The Spanish class is conversational with an exposure to literacy in the target language. From the very first day, students are spoken to only in Spanish. The lessons parallel topics covered in science and math class. Students are engaged through familiar games and are encouraged to speak aloud their new vocabulary. Vocabulary in the third grade includes the nervous system and the five senses, the people, land and the culture of Mexico, our world, magnetism and gravity, Human Body, circulatory system, the earth, oceans and their characteristics, and sea turtles.
Writing instruction is organized around four units of study. Third-grade students begin with the unit Crafting True Stories. This unit extends students’ work with personal narrative while engaging more fully in the complete writing process, with increasing emphasis on drafting and revising work. In Unit 2, The Art of Information Writing, students write chapter books that synthesize a wide variety of information and learn to section their work into topics and subtopics. They are supported in this challenging work because they are writing about topics which they have firsthand personal knowledge. In Unit 3, Changing the World: Persuasive Speeches, Petitions, and Editorials, students gather and organize information to persuade people about causes the children believe matter. In the final unit of grade three, Once Upon a Time: Adapting and Writing Fairy Tales, students explore techniques of fiction such as writing scenes, using structure to create tension, and crafting figurative language to convey mood.

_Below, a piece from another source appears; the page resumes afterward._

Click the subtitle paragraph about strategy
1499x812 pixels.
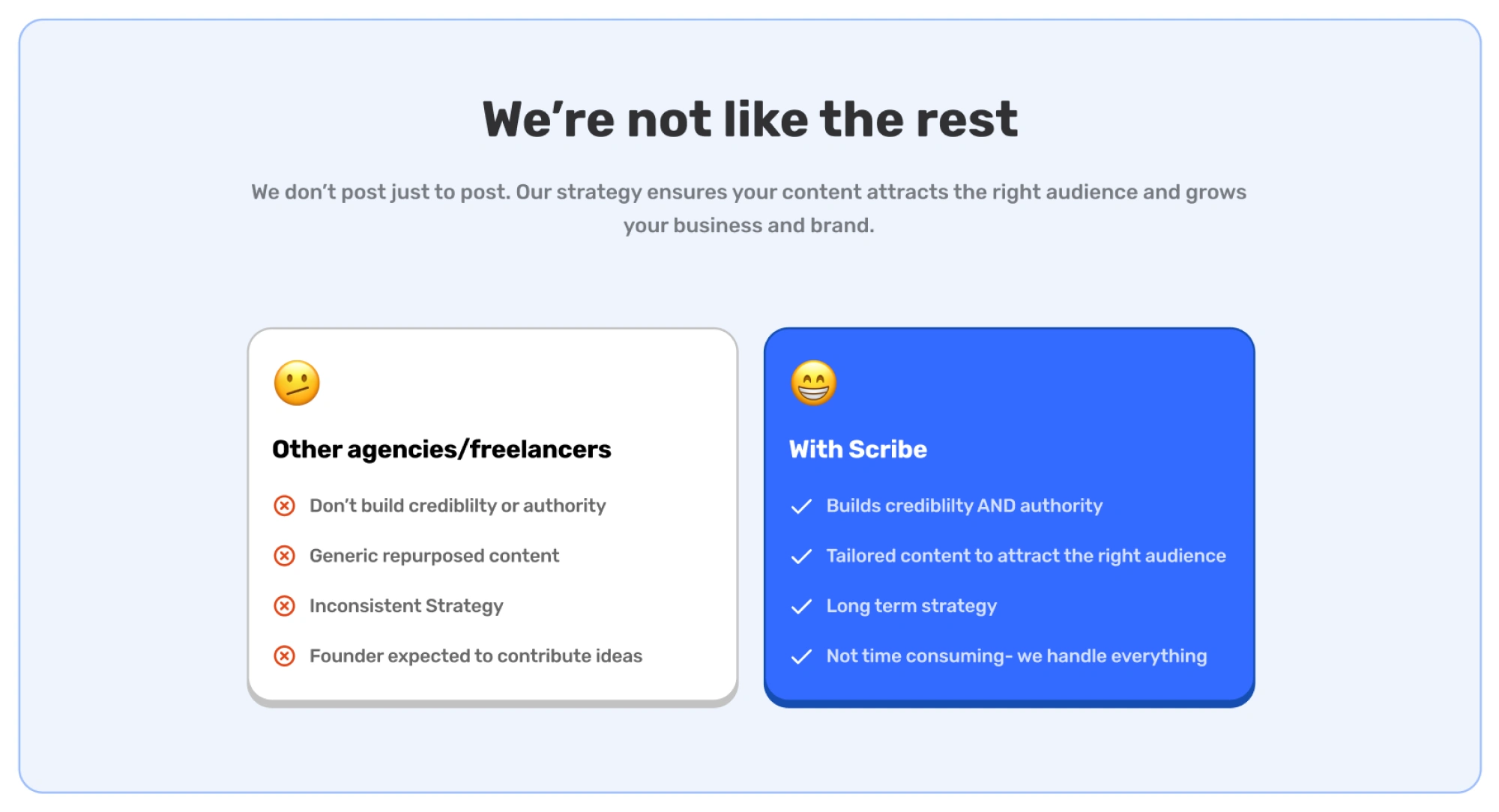pos(749,208)
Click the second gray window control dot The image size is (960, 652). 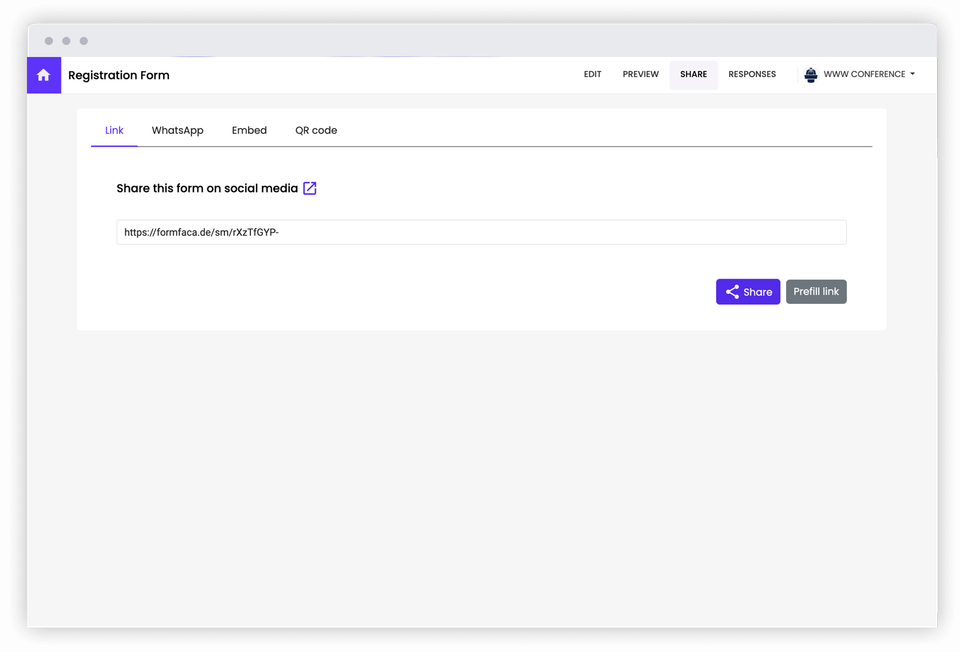click(66, 41)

The writing program is built around the workshop model to instruction. Writers are given direct, explicit instruction in the skills and strategies of proficient writers. Students are actively involved in their writing. They spend time collaborating with writing partners. Writers are given opportunities to talk and respond to each others' work. As thoughtful and skillful writers, they learn to set goals for themselves.
Explicit instruction is given during a mini-lesson. Afterward, students are provided long stretches of time to write. During this stretch of time, teachers conference with students individually or work with small groups to maximize their potential as writers. Teaching is consistently responsive to the needs of the students.
Emphasis is placed upon the 7 Traits of Writing: Ideas, Organization, Voice, Word Choice, Sentence Fluency, Conventions, and Presentation. These traits are an important support structure for fluent and thoughtful writers.